Afterwards they started home, a long silent ride that was uninterrupted except for a short visit to Tesuque. They were too tired to take much interest in Tesuque, which after all was just another Indian village. Of course, there was old Teofilo. Teofilo was a great help with his professional attitude of glad-hander; he greeted all couriers with the same glad surprise, although he saw at least one a day, and he was more than willing to show his scarred head, which had once been scalped. He loved to have his picture taken.

Then, the rest of the way was quiet. The dudes arranged their cameras in their laps, peered around at the bigger pots stored in the back of the bus, and settled down to doze. The afternoon waned and the shadows lengthened across the road and the mountains darkened. In town, Curly manipulated the bus through the narrow streets and stopped before the Palace of the Governors, now a museum.

“We stop here to see the Museum,” Gin shouted through the bus. “Indian relics and paintings and the chair Lew Wallace wrote ‘Ben Hur’ in. Afterwards we walk back to the hotel.”

“Good-bye,” said Blake suddenly, and climbed out. Off across the Plaza he sprinted; he could be seen intercepting Teddy Madden just as he was going into the drug store. Gin looked after them and wondered if Teddy had made any attempt to call her that morning. Perhaps she had better call him and remind him that they had a date. He was so forgetful. Mechanically she ushered the dudes into the Palace, then to the first room on the right.

“Now, here we have a model of the place we saw yesterday. See, here’s the ruined church....”

But if she called Teddy, Harvey would answer the phone and might think that she had called to speak to him. Had she a good enough excuse for calling Teddy? Was she justified in assuming that they were good enough friends? Oh, to hell with that. There was no reason why she shouldn’t call him.

“This is the Frijoles room. Frijoles is one of the places we have for private tours. It is very lovely and very famous: it’s all excavated. We take it in one-day trips or two: there’s a hotel with cabins for rooms. It’s most interesting. It has cave-dwellings similar to what we saw today, but they’re in the walls of the canyon instead of being on a cliff. There’s a little model of the kiva; see, like the ceremonial cave we saw today.”

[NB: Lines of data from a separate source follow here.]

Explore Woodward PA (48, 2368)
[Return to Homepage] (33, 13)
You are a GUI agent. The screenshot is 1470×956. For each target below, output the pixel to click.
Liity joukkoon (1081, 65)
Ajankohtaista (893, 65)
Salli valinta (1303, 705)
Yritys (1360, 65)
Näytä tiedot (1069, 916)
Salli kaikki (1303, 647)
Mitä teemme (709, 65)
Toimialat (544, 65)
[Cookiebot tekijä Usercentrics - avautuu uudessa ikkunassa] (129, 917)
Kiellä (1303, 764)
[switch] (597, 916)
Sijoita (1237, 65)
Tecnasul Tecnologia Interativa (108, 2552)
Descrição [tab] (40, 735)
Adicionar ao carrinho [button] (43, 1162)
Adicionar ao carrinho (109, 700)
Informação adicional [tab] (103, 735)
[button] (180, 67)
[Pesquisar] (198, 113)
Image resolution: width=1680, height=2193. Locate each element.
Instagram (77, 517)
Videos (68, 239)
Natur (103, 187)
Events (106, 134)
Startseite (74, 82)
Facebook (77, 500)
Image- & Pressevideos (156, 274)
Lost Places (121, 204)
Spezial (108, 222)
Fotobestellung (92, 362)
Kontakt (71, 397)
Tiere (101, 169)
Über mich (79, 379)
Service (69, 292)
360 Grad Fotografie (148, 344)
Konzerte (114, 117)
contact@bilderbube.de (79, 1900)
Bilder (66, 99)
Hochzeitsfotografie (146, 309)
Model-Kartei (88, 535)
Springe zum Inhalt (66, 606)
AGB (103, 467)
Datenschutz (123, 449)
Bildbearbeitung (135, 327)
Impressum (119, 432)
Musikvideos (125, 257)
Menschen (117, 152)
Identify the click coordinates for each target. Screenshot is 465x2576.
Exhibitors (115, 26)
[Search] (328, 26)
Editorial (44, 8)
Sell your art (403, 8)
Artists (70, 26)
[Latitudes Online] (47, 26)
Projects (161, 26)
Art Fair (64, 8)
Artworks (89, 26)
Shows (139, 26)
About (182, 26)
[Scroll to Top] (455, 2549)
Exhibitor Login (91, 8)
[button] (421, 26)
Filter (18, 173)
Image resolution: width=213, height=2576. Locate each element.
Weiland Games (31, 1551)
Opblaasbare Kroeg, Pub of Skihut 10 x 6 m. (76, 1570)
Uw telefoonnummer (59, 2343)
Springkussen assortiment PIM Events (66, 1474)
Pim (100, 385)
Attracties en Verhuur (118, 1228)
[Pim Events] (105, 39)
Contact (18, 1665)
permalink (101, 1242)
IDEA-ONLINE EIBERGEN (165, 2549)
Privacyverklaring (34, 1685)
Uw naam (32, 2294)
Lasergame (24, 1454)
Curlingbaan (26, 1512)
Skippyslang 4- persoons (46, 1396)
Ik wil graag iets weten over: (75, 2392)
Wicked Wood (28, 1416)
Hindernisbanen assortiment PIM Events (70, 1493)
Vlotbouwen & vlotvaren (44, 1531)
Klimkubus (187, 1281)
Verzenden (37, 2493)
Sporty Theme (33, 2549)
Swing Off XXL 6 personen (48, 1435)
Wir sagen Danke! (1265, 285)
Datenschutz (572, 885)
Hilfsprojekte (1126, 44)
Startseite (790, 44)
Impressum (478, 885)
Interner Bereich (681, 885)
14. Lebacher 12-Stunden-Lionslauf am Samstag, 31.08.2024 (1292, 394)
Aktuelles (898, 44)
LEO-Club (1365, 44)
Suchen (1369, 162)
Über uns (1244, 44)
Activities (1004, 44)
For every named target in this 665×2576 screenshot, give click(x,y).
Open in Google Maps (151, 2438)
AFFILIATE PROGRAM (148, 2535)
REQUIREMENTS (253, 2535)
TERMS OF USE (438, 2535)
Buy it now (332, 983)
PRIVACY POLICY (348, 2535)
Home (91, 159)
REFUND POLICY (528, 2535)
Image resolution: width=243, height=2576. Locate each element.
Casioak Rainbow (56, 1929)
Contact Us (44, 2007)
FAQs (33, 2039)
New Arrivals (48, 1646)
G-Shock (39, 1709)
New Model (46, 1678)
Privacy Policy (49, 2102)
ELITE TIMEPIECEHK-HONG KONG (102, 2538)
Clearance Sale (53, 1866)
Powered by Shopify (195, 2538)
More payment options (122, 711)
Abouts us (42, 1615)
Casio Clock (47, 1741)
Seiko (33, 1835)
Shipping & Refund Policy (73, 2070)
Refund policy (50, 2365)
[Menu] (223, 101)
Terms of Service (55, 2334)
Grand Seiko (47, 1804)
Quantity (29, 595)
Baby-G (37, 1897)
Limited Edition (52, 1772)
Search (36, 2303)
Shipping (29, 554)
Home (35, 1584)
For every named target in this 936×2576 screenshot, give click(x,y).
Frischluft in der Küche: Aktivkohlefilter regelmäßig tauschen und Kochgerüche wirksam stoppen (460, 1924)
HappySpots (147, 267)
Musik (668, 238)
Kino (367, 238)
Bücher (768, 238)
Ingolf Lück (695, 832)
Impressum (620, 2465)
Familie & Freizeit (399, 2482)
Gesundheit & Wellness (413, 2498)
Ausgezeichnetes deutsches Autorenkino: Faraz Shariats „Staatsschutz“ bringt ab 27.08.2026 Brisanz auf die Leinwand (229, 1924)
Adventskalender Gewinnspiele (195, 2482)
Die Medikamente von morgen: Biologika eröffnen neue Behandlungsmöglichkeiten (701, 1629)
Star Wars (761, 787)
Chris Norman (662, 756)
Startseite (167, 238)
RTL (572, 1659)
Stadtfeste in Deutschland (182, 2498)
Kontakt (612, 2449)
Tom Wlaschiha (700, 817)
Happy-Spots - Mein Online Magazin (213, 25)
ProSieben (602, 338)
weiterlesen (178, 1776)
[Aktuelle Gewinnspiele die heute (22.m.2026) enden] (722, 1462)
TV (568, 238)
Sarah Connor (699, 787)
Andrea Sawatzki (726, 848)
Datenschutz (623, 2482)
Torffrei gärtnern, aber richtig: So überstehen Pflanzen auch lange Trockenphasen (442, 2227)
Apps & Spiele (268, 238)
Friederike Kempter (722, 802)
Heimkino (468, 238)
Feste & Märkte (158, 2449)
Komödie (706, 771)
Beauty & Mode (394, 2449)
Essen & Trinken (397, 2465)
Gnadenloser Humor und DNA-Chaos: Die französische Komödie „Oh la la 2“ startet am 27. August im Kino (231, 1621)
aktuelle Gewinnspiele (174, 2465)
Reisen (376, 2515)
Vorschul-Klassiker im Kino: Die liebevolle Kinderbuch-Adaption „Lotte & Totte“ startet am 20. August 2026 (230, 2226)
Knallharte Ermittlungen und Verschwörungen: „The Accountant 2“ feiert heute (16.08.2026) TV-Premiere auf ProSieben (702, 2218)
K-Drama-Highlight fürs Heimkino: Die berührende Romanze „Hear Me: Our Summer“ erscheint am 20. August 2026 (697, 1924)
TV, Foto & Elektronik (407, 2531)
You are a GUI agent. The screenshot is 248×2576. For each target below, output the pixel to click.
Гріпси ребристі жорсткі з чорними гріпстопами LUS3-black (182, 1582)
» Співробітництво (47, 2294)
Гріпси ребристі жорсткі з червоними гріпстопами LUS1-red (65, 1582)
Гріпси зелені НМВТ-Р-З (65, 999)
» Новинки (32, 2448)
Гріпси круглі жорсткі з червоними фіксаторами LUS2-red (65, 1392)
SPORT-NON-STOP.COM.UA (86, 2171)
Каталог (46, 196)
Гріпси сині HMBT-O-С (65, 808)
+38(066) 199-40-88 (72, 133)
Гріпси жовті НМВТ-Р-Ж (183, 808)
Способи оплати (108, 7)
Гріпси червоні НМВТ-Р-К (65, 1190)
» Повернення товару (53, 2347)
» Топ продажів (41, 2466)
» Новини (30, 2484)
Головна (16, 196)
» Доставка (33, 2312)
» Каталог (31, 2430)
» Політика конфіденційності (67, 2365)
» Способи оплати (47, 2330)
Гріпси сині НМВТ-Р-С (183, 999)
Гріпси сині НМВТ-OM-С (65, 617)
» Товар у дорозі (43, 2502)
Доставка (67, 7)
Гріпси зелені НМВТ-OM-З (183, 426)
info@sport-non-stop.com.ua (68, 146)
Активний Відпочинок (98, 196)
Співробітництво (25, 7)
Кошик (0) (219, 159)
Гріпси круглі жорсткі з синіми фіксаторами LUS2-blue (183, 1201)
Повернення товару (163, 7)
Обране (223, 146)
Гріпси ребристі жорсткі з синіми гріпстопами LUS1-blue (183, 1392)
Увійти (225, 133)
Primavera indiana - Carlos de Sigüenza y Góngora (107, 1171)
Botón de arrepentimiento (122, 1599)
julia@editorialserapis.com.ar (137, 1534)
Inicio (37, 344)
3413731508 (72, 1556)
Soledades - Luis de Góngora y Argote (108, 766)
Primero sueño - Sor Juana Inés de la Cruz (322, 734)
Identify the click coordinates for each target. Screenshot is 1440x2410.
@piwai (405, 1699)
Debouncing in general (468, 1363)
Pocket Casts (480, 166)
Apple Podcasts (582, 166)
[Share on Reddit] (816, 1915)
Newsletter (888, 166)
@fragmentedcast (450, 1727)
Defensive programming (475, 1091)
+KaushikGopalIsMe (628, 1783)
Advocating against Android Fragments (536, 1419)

With a guilty feeling, she came back to the business in hand and listened to herself talking like a Victrola. That was no way to act. One must put oneself over. Mr. Butts was looking at the pictures on the walls with a thoughtful eye, a competitive eye. She smiled at him, glowing with all the force of her personality.

“I’ll tell you what effect that has on me, Mr. Butts,” she said confidentially. “When I stand there in that canyon I get the queerest feeling.” It was true, that was the worst of all, she thought. The idea of telling him! “When I’m there I can’t help feeling that the people who used to live in those caves are still there, in a way. They’re being very quiet, and looking at me.” She paused and stared at him with wide eyes. “It’s silly of me, isn’t it?”

Yes, she had him. He looked down at her and thought about Frijoles and the dead cave-dwellers, and he looked at her again and thought of the lost ages when men were men, and of the ladder he had climbed today, and of the letter he could write home about it. She knew it. She had him.